Helmi’s first career revolved around fashion shows, editorials, and collections that had to tell a story in a single glance. Over fifteen years, he moved through roles at major houses and magazines before deciding to return to education and retrain in garden and environmental design.

That change expanded Helmi’s canvas. Now, the mood boards that once held fabrics and silhouettes feature plant palettes, textures, and seasonal shifts, backed by research on biodiversity, microclimates, and human well-being.

Turning Brand Purpose Into Place

Clients often bring ESG language, cultural references, and heritage stories that feel abstract until they meet a real site with weather, slopes, and neighbors. Helmi’s work focuses on turning that material into form.

Native and climate-aware planting palettes express commitments to ecology. Paths, sightlines, and seating patterns reflect themes of transparency, community, or retreat. Helmi describes his projects as living art because they mature, adapt, and continue to earn their meaning over time.

Design That Has to Do Real Work

Helmi hears the same concern from global clients: no one wants a garden accused of greenwashing. His answer is to design spaces that do measurable work, and then let those results speak for themselves.

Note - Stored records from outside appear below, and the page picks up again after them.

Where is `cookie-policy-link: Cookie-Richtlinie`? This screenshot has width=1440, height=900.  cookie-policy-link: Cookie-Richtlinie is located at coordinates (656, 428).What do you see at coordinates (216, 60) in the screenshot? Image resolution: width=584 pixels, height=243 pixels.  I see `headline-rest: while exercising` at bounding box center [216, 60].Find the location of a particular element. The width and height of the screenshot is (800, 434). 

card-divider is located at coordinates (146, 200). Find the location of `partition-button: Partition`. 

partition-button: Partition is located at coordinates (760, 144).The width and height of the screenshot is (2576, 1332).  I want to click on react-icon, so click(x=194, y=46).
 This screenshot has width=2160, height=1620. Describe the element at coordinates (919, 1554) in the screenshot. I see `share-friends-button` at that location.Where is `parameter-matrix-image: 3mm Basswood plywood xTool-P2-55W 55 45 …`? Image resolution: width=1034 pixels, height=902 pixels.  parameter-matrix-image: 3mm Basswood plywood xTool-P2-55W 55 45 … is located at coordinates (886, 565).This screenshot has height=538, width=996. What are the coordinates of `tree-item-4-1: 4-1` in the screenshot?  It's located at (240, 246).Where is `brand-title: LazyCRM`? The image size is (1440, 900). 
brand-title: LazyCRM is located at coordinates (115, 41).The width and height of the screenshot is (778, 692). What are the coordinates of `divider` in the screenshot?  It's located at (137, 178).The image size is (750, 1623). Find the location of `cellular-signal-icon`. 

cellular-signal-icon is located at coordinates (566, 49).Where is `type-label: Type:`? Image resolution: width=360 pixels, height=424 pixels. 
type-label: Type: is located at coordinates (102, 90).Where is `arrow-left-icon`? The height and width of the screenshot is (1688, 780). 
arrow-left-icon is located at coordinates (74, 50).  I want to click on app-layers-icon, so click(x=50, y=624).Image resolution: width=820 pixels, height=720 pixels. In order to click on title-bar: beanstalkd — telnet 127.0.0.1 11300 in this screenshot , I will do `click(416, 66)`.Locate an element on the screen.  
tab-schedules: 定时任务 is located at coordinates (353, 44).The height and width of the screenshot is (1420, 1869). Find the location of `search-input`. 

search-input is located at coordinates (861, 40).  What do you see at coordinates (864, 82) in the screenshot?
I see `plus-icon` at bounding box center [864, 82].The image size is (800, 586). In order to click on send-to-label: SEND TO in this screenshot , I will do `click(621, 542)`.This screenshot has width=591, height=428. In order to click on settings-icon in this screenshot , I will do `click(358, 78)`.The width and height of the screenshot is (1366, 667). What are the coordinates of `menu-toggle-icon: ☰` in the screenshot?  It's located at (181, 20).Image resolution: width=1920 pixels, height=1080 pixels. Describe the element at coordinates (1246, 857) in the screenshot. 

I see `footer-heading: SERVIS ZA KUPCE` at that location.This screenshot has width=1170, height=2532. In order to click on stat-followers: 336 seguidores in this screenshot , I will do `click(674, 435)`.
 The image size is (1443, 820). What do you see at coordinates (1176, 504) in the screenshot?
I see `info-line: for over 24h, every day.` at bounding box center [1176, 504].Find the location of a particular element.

One of his specialties is designing tree canopies to cool hard surfaces.

Helmi also pays special attention to mixes that support pollinators and selects soil systems that retain more water and carbon than those managed previously. Beauty acts as a delivery system for function. Helmi thinks past aesthetics inform maintenance logic, long-term resilience, and honest conversations about what the site can realistically carry.

Projects That Behave Like Case Studies

Some of Helmi’s most telling commissions began as leftover land. One project transformed a former construction yard into a dense native forest with a central wellness clearing, using tightly packed layers of trees, shrubs, and groundcovers to accelerate ecological maturity.

Another reimagined a private park in central France around native butterflies and, in turn, influenced how nearby towns planted their own public spaces. Helmi has even designed plant combinations that can coexist with a small herd of zebras: an experiment in balancing resilience with the constant temptation of grazing.

Designing for Fire, Cities, and the Next Decade

Relocating from London to Los Angeles brought new pressures into focus. Helmi now spends more time considering fire-aware planting, wind, and fuel loads, especially as he experiments with concepts such as the Japanese idea of MA, which explores the power of interval and space. Helmi’s long-term ambition extends beyond a single site. That vision includes fire-aware planting for hillsides, courtyards, and streets that have already been exposed to excessive smoke.

From Soho forests to zebra-friendly estates, Helmi treats every commission as another test of how far a piece of land can carry story and responsibility at once. He pays attention to who lingers, what returns each season, and which spaces continue to earn their place long after the ribbon-cutting. If guests remember how they felt before they remember the planting list, the design has done its job.